Olearia asterotricha, commonly known as rough daisy-bush, is a species of flowering plant in the family Asteraceae. A tall shrub with white, mauve or blue daisy like flowers growing from the Blue Mountains in New South Wales to western Victoria, Australia.

==Description==
Olearia asterotricha is small sprawling shrub to 1-2 m high and 1.5-2 m wide with an open habit. The branchlets are covered with densely matted woolly hairs, star-shaped hairs or a combination of both. It has white, pale mauve or blue daisy like flowers with a yellow or purplish centre. The flowers are 2-4 cm in diameter and solitary or 25-40 per cluster and appear at the end of stems. Each inflorescence is on a peduncle about 50 mm long. The bracts have fine short matted hairs and arranged in rows of 1-3. The dark green leaves are arranged alternately, sometimes with a very small stalk or without a stalk. The leaves are broadly-linear or oblong shaped, 0.6-2.5 cm long and 0.2-0.8 cm wide with rough star shaped hairs on the upper side of the leaves and stems. The underside of leaves is densely woolly, leaf margins are entire or toothed and rolled under. The fruit is cylindrical shape about 3 mm long with 6-8 ribs about 3 mm long. Fruit are smooth to sparsely covered with matted hairs. It contains a dry single seed that does not open on maturity.

==Taxonomy and naming==
Rough daisy bush was first described in 1859 by Ferdinand von Mueller as Eurybia asterotricha and published in Fragmenta Phytographiae Australiae. In 1865 Mueller changed the name to Aster asterotrichus and in 1867 English botanist George Bentham changed the name to Olearia asterotricha in Flora Australiensis.
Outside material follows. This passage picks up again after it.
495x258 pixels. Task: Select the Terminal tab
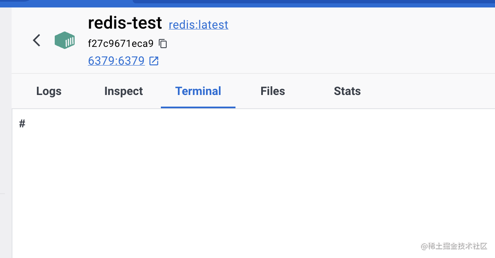coord(198,91)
The specific epithet (asterotricha) is derived from the ancient Greek words aster meaning "a star" and thrix, trichos meaning "hair".

In 2014, Andre Messina described four subspecies in Australian Systematic Botany and the names are accepted at the Australian Plant Census:
- Olearia asterotricha subsp. asterotricha - an upright shrub with mostly linear leaves about 13-45 mm long and 2-4.5 mm wide with the leaf edges wavy, rolled under, bent or slightly lobed;
- Olearia asterotricha subsp. glaucophylla - has bluish leaves, lobed edges from about halfway to apex and very small white protuberance at the leaf base;
- Olearia asterotricha subsp. lobata - a spreading shrub with linear, oblong or egg-shaped about 10-35 mm and 3-9 mm wide, the margins curved or flat and lobed with flowers appearing singly or in clusters of 2 or 3 on occasion 5, from October to December;
- Olearia asterotricha subsp. rotundifolia - a rounded erect shrub with broadly egg-shaped, sometimes slightly narrower leaves 10-25 mm long, 7-14 mm wide, the leaf margins be flat to slightly recurved, slightly lobed or with wavy depressions, the flowers appearing in December in clusters of 3 on a stalk 15–25 mm long with a small mauve protuberance at the leaf base.
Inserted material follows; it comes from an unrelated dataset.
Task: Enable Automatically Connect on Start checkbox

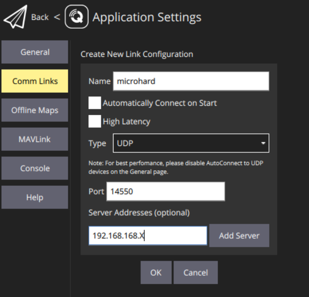Action: (x=95, y=103)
==Distribution and habitat==
Rough daisy bush grows from the Blue Mountains, New South Wales to western Victoria where it grows mostly in cool damp acidic soils, heath, or dry sclerophyll forest. The species may vary depending on geographic region. In the Sydney region it is a compact shrub with white flowers and grey-green foliage. The Victorian form has mauve-blue flowers, green leaves and a more open form. Considered rare in Victoria.
- Olearia asterotricha subsp. asterotricha is only found at elevated sites in the Grampians National Park growing on sandy soils in heath woodlands.
- Olearia asterotricha subsp. glaucophylla grows north of Mittagong in New South Wales.
- Olearia asterotricha subsp. lobata grows in wet heathland or in moist forest usually found at lower altitudes. Also found in a few disjunct areas of southern Victoria but usually uncommon.
- Olearia asterotricha subsp. rotundifolia is believed to be restricted to a single population directly below the summit of Mt Langi Ghiran, Victoria. Growing in damp situations on southern slopes around granite boulders.